I also have changed wondering why now ? supposed to be easy rubbish windows dosnt support my ancient printer so its chnage it at a cost or take it to the shop and see if he can do it at a cost ?

Bloody things i was happy with the old system it worked for me so why did i allow myself to be coned by all the hipe you get .You would think we wouldknow better at out age ,if its not broken why change it


----------



## CV3 (Jan 30, 2014)

I leave the computer off most of the day. But turn it on in the evening. Runs at night. I had a message saying I was scheduled for 10 up grade I thought I said NO. But came in Sunday and it was updated also. A very good friend who owns a IT company and computer store told me that at slowly you will start to find that new programs will not run on the older windows version or only run minimal versions. I will learn what I need to know it will just be a pain.


----------



## Gloops (Jan 23, 2015)

I'm ok I got a Mac. as the saying goes "use a mac you wont go back"


----------



## Batakali (Feb 28, 2016)

Don't feel bad. This kindle is the most technologically advanced thing I own. If I need my wife's laptop she has to turn it on and navigate for me! Heck, I still have an old rotary phone with a twelve foot cord on the wall!


----------



## gdenby (Apr 27, 2013)

Batakali said:


> Don't feel bad. This kindle is the most technologically advanced thing I own. If I need my wife's laptop she has to turn it on and navigate for me! Heck, I still have an old rotary phone with a twelve foot cord on the wall!


FWIW, my MIL had a rotary phone. I saw her phone bills after she passed away, and it appeared that she was paying $900 a year to maintain the phone companies last mechanical switch.

My wife and I still have only a land line, much to our children's frustration. We are both rather happy to not have to answer a phone unless we are sitting not far from it, instead of driving, walking, shopping, etc.


----------



## gdenby (Apr 27, 2013)

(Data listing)
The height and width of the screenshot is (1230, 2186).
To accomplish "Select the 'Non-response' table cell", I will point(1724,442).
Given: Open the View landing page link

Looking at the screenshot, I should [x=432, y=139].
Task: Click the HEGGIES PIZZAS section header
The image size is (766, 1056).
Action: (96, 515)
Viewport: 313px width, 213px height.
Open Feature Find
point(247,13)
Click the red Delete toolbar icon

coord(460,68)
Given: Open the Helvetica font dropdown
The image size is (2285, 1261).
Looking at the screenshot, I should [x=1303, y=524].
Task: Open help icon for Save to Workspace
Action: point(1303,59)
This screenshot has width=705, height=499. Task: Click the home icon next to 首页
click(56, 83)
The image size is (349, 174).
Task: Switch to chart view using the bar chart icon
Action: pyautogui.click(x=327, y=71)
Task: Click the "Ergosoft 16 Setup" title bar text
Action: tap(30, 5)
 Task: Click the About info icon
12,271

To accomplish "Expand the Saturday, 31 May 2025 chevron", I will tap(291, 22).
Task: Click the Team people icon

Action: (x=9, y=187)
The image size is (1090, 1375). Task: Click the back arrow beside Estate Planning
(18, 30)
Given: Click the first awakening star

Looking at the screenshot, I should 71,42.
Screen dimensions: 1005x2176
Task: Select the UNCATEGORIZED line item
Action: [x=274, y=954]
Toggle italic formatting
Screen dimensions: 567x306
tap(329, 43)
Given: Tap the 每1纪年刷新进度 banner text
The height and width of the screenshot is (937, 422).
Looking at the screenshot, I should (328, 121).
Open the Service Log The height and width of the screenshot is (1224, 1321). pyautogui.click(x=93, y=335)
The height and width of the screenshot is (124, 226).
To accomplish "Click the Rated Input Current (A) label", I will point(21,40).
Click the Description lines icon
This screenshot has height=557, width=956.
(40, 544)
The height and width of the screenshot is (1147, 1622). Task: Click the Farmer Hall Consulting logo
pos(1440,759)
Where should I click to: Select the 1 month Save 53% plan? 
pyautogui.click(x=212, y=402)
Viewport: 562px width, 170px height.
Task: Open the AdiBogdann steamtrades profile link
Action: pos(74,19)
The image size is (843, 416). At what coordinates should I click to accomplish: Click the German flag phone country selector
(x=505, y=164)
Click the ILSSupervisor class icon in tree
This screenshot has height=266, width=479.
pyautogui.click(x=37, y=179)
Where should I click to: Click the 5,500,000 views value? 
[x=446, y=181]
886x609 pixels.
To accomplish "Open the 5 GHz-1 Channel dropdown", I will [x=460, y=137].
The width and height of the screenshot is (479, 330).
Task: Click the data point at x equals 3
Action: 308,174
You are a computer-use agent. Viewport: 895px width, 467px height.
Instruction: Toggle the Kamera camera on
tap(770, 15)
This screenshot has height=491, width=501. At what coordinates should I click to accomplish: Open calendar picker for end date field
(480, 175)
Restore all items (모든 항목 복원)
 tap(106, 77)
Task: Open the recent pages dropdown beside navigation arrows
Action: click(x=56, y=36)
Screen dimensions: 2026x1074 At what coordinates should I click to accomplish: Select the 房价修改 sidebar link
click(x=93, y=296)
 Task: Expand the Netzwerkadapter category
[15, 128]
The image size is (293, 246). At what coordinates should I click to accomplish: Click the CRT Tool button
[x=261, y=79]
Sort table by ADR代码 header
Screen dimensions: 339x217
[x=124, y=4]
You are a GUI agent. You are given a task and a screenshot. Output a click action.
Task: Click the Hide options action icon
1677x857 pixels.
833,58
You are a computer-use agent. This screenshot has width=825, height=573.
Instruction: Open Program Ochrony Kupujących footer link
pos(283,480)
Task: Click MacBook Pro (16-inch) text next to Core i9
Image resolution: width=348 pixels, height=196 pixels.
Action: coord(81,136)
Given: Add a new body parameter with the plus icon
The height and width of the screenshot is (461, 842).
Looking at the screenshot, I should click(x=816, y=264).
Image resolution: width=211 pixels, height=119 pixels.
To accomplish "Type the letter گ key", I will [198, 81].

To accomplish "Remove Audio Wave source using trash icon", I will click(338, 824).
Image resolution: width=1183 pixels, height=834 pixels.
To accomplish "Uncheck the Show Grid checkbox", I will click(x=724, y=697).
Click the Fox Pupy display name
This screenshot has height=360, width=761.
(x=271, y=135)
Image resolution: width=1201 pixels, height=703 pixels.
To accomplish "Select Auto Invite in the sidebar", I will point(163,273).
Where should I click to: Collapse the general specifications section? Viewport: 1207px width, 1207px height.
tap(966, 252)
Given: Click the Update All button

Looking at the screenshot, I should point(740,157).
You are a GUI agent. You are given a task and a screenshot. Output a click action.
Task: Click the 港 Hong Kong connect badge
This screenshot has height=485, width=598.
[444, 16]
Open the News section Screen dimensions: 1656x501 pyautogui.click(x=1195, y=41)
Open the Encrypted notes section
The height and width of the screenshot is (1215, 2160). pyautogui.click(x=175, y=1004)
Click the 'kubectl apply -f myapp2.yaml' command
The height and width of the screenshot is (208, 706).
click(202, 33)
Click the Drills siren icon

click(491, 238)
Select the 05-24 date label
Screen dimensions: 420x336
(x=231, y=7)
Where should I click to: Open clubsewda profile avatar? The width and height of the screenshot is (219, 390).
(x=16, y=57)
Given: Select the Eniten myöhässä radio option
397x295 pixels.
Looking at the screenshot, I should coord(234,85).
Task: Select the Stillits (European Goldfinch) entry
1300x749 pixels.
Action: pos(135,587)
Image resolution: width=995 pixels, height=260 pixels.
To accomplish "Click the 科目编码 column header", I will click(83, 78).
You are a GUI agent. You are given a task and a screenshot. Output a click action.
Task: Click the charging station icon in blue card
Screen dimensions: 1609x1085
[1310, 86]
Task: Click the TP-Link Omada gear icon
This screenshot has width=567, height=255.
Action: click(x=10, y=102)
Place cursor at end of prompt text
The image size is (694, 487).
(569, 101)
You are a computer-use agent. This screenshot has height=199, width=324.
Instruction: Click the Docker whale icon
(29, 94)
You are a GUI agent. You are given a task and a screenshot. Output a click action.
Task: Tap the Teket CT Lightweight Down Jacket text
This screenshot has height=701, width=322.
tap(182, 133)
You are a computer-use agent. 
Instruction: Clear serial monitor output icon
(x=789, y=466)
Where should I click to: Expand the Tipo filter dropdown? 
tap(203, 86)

### EXERCISE TASK:
Reproduce the forum thread on upgrading Windows word for word, in full.

### ANSWER TO THIS EXERCISE:
I also have changed wondering why now ? supposed to be easy rubbish windows dosnt support my ancient printer so its chnage it at a cost or take it to the shop and see if he can do it at a cost ?

Bloody things i was happy with the old system it worked for me so why did i allow myself to be coned by all the hipe you get .You would think we wouldknow better at out age ,if its not broken why change it


----------



## CV3 (Jan 30, 2014)

I leave the computer off most of the day. But turn it on in the evening. Runs at night. I had a message saying I was scheduled for 10 up grade I thought I said NO. But came in Sunday and it was updated also. A very good friend who owns a IT company and computer store told me that at slowly you will start to find that new programs will not run on the older windows version or only run minimal versions. I will learn what I need to know it will just be a pain.


----------



## Gloops (Jan 23, 2015)

I'm ok I got a Mac. as the saying goes "use a mac you wont go back"


----------



## Batakali (Feb 28, 2016)

Don't feel bad. This kindle is the most technologically advanced thing I own. If I need my wife's laptop she has to turn it on and navigate for me! Heck, I still have an old rotary phone with a twelve foot cord on the wall!


----------



## gdenby (Apr 27, 2013)

Batakali said:


> Don't feel bad. This kindle is the most technologically advanced thing I own. If I need my wife's laptop she has to turn it on and navigate for me! Heck, I still have an old rotary phone with a twelve foot cord on the wall!


FWIW, my MIL had a rotary phone. I saw her phone bills after she passed away, and it appeared that she was paying $900 a year to maintain the phone companies last mechanical switch.

My wife and I still have only a land line, much to our children's frustration. We are both rather happy to not have to answer a phone unless we are sitting not far from it, instead of driving, walking, shopping, etc.


----------



## gdenby (Apr 27, 2013)